C’est cette société malade, en crise des valeurs, qui produit les monstres comme les assassins du journaliste et d’autres victimes antérieures. Le mal est plus profond que ne le montre les apparences, la pieuvre a des tentacules et des ramifications plus qu’étendue

Gangrène

Quel que soit le ou les coupables désignés en fin de compte, il reste constant qu’un ou des Camerounais ont commandité le meurtre, et que d’autres Camerounais ont exécuté la sale besogne.
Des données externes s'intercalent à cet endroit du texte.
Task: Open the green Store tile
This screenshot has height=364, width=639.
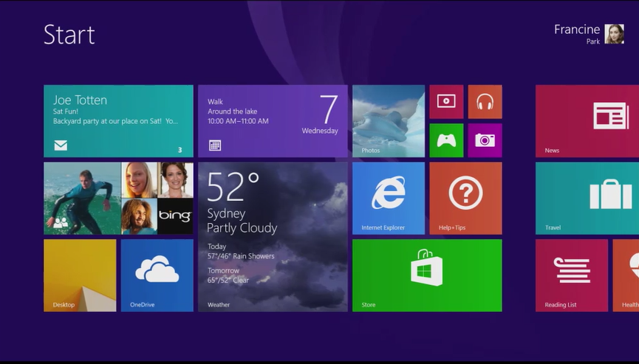Action: (x=427, y=275)
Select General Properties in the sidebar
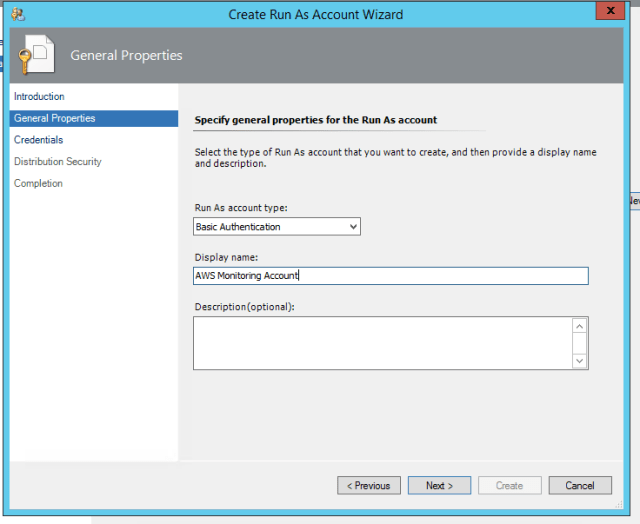Screen dimensions: 640x524 coord(55,118)
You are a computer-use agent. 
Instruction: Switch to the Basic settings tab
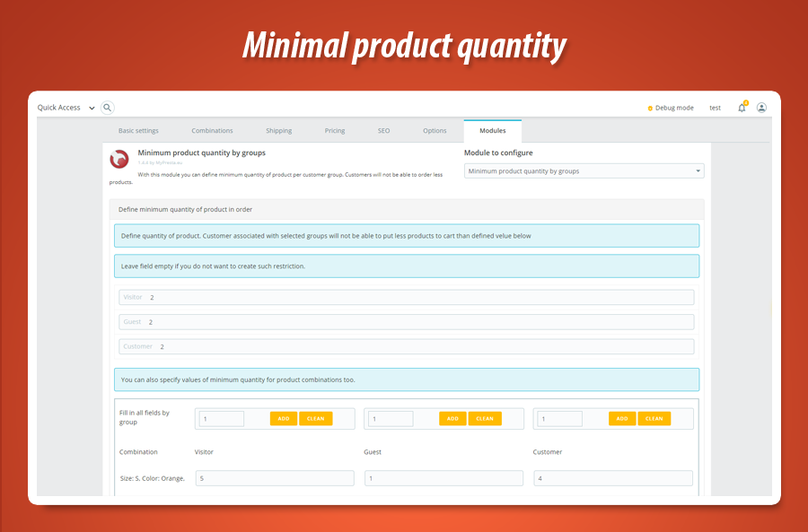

Autant le travail consistera à extirper la gangrène de la société, autant il serait important de se poser les questions essentielles : comment la société camerounaise est-elle arrivée à fabriquer de pareils monstres, combien sont-ils, que sont-ils capables de faire, jusqu’où peuvent-ils aller, de quels moyens financiers disposent-ils ? Le premier constat est que pour exécuter de pareilles besognes il faut disposer des moyens financiers conséquents, en mesure de faire perdre le bons sens à un humain dont la précarité camerounaise prédispose déjà à la tentation. Il faut ensuite pouvoir payer le silence, nettoyer autour, éliminer tout risque de fuite et s’appuyer même sur des complices bénéficiant d’une immunité présumée, c’est-à-dire occupant des postes de pouvoir à des niveaux divers ou ayant à leur disposition la logistique nécessaire. En somme il faut avoir le pouvoir et l’argent, ou avoir l’argent et s’allier les services de celui qui a le pouvoir et vice versa, les deux éléments étant inséparables. Cela nous ramène à la question de la gouvernance politique et de la transparence financière. Comment le pouvoir s’acquiert et se conserve au Cameroun, comment accède-t-on au pouvoir et à des postes de responsabilités ?

Une autre citation vieille de près de 200 ans, celle de l’historien et philosophe anglais Emerich Acton, dit que « le pouvoir corrompt, le pouvoir absolu corrompt absolument. » Les mécanismes institutionnels, et surtout les pratiques au Cameroun permettent-elles de contrôler la gestion du pouvoir et éviter qu’il ne devienne absolu, pour corrompre absolument ? Et la transparence financière, comment devient-on riche au Cameroun, comment amasse-t-on les fortunes ? A la faveur d’un décret qui propulse à une fonction, ou en gagnant des marchés publics fictifs ? La fortune des gestionnaires des fonds publics est pourtant supposée être sous contrôle d’après l’article 66 de la constitution. Mais quel que soit le moyen par lequel on gagne de l’argent, « à quoi sert-il de gagner le monde ; si tu perds ton âme » ?

A l’instar du pays des animaux malades de la peste de Jean de la Fontaine, le Cameroun est un pays malade, de ses pratiques, de ses habitudes, de ses institutions, de ses valeurs, bref d’un mal qui répand la terreur partout, jusqu’aux extrêmes comme l’illustre le meurtre de Martinez Zogo. C’est cette société malade, en crise des valeurs, qui produit les monstres comme les assassins du journaliste et d’autres victimes antérieures. Le mal est plus profond que ne le montre les apparences, la pieuvre a des tentacules et des ramifications plus qu’étendues, et la potion curative va au-delà de l’emprisonnement d’un assassin. Avec la mort de Martinez Zogo l’abcès a été crevé, il faudra curer complètement le caniveau, sinon l’assassin livré pourra se trouver être un sacrifié, dans le but de mieux protéger la pieuvre.